Task requirements -
Copy out the rows below word for word, starting at the very first line and ending with the line that contains "The width and height of the screenshot is (1456, 819). I".

================

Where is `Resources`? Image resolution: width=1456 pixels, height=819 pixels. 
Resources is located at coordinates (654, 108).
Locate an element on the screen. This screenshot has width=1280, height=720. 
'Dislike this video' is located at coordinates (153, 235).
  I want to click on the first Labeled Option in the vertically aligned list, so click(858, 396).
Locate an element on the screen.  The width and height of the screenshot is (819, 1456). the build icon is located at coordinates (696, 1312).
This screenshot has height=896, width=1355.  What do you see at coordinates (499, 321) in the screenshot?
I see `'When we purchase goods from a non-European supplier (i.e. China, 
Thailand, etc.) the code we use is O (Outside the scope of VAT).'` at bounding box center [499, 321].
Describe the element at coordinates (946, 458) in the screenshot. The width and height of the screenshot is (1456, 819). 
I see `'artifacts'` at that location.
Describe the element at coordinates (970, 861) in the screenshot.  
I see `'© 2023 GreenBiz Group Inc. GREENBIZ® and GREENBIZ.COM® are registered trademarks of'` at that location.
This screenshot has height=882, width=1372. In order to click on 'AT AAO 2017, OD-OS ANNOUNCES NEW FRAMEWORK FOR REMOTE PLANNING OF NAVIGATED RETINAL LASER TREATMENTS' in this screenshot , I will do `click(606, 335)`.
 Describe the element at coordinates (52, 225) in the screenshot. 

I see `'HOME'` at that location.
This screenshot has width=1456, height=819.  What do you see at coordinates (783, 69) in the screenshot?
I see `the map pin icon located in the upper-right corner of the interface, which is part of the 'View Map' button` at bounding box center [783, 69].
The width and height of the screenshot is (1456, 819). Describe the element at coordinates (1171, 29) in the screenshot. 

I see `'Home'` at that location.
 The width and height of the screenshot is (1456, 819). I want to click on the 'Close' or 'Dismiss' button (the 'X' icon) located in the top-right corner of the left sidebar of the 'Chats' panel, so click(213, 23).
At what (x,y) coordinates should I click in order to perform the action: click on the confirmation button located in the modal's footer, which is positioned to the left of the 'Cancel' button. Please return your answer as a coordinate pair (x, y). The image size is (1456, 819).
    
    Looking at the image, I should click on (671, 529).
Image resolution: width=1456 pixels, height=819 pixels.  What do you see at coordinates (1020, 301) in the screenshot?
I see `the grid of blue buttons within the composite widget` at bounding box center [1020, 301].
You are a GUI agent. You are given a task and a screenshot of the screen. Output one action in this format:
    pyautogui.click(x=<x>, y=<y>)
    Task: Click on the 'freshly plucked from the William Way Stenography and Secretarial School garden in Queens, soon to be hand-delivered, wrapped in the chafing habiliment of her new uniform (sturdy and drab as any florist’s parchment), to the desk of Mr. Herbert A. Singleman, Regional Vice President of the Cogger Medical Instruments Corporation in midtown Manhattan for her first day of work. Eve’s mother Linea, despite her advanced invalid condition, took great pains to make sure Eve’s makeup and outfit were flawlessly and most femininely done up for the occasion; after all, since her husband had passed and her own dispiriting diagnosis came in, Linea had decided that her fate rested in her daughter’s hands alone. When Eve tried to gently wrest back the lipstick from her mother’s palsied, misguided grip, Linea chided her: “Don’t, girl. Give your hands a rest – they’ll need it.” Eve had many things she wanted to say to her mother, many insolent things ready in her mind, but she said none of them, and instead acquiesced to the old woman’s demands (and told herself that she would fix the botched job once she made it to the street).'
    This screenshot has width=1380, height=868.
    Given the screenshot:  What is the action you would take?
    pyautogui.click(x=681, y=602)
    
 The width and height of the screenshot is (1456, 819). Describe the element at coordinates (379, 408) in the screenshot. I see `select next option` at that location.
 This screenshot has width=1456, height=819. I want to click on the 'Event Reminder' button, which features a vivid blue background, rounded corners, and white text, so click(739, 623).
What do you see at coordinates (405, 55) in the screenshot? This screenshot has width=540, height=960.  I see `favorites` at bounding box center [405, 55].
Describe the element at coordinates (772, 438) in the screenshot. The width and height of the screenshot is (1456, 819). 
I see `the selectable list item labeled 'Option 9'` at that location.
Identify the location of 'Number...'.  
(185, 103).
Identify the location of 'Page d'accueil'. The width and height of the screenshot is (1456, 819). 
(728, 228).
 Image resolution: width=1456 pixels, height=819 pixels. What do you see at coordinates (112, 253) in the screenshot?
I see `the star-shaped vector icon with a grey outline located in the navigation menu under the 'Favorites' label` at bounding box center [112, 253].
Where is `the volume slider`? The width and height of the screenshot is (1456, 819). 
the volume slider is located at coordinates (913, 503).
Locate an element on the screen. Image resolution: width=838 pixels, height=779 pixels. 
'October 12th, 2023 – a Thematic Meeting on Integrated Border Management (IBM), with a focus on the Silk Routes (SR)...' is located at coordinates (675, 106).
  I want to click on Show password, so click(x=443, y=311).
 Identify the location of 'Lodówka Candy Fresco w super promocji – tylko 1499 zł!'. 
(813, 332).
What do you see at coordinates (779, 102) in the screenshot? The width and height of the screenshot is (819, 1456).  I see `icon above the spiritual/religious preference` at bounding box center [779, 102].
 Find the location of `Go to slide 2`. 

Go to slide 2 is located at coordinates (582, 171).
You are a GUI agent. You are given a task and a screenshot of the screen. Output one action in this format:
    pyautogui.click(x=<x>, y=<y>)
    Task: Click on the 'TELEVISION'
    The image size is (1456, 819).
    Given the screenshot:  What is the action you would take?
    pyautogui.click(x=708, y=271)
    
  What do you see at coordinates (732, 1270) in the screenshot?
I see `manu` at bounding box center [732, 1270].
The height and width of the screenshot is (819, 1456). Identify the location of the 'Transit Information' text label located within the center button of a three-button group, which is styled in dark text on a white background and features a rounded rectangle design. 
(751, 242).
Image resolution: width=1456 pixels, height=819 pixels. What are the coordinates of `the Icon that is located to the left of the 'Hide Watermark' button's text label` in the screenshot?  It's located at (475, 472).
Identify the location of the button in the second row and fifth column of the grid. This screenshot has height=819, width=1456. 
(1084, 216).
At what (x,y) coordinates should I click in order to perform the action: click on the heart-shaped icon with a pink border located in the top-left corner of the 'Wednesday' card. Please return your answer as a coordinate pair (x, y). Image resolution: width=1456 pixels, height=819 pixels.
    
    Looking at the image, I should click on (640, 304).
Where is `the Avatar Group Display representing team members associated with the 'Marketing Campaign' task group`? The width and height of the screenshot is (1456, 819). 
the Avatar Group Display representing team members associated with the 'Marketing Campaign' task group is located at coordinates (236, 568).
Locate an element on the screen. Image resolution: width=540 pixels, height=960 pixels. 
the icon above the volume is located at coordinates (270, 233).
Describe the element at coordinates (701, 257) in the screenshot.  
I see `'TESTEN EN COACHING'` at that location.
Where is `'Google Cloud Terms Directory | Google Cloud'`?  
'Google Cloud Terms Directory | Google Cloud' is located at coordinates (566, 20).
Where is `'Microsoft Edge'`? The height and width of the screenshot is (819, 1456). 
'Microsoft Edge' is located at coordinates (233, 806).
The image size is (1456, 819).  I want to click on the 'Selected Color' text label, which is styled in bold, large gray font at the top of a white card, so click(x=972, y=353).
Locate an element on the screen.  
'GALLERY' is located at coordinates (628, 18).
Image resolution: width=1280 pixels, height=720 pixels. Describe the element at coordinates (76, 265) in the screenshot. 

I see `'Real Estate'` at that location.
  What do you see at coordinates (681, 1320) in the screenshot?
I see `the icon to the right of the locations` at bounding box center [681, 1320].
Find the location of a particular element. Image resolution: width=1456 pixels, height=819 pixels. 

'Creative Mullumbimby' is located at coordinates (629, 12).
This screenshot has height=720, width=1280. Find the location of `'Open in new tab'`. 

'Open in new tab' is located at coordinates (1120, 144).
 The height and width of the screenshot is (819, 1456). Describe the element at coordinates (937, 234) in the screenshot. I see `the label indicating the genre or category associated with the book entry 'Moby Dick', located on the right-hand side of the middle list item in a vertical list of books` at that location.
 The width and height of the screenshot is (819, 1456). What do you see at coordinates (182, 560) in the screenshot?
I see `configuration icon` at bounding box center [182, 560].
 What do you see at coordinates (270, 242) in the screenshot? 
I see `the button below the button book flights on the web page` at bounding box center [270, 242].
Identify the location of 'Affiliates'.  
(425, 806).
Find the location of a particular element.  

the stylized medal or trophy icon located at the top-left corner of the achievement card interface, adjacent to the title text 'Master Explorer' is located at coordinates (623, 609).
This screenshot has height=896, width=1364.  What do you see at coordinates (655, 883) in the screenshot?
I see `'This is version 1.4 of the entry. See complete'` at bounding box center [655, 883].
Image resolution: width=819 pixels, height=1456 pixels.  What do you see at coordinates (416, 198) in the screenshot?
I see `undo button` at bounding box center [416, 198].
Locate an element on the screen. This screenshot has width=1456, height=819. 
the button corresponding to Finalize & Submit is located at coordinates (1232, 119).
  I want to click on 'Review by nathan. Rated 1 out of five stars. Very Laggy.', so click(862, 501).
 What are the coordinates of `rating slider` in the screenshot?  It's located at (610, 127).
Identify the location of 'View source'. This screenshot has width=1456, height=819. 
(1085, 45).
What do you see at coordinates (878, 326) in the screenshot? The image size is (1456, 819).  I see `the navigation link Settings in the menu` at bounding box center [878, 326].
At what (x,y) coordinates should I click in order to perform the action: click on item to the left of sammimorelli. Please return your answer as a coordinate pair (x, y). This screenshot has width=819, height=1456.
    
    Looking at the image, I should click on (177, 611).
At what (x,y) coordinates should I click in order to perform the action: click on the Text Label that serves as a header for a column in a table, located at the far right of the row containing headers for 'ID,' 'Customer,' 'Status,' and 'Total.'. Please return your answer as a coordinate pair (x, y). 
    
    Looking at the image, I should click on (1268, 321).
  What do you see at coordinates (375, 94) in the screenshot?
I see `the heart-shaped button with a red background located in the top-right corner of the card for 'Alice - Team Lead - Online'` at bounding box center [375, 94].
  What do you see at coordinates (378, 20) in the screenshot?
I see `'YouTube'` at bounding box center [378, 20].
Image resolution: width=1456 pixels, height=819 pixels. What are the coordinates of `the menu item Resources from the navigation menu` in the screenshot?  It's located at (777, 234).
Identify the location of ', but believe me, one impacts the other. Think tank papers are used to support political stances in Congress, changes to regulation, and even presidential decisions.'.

================

Exercise result -
Where is `Resources`? Image resolution: width=1456 pixels, height=819 pixels. 
Resources is located at coordinates (654, 108).
Locate an element on the screen. This screenshot has width=1280, height=720. 
'Dislike this video' is located at coordinates (153, 235).
  I want to click on the first Labeled Option in the vertically aligned list, so click(858, 396).
Locate an element on the screen.  The width and height of the screenshot is (819, 1456). the build icon is located at coordinates (696, 1312).
This screenshot has height=896, width=1355.  What do you see at coordinates (499, 321) in the screenshot?
I see `'When we purchase goods from a non-European supplier (i.e. China, 
Thailand, etc.) the code we use is O (Outside the scope of VAT).'` at bounding box center [499, 321].
Describe the element at coordinates (946, 458) in the screenshot. The width and height of the screenshot is (1456, 819). 
I see `'artifacts'` at that location.
Describe the element at coordinates (970, 861) in the screenshot.  
I see `'© 2023 GreenBiz Group Inc. GREENBIZ® and GREENBIZ.COM® are registered trademarks of'` at that location.
This screenshot has height=882, width=1372. In order to click on 'AT AAO 2017, OD-OS ANNOUNCES NEW FRAMEWORK FOR REMOTE PLANNING OF NAVIGATED RETINAL LASER TREATMENTS' in this screenshot , I will do `click(606, 335)`.
 Describe the element at coordinates (52, 225) in the screenshot. 

I see `'HOME'` at that location.
This screenshot has width=1456, height=819.  What do you see at coordinates (783, 69) in the screenshot?
I see `the map pin icon located in the upper-right corner of the interface, which is part of the 'View Map' button` at bounding box center [783, 69].
The width and height of the screenshot is (1456, 819). Describe the element at coordinates (1171, 29) in the screenshot. 

I see `'Home'` at that location.
 The width and height of the screenshot is (1456, 819). I want to click on the 'Close' or 'Dismiss' button (the 'X' icon) located in the top-right corner of the left sidebar of the 'Chats' panel, so click(213, 23).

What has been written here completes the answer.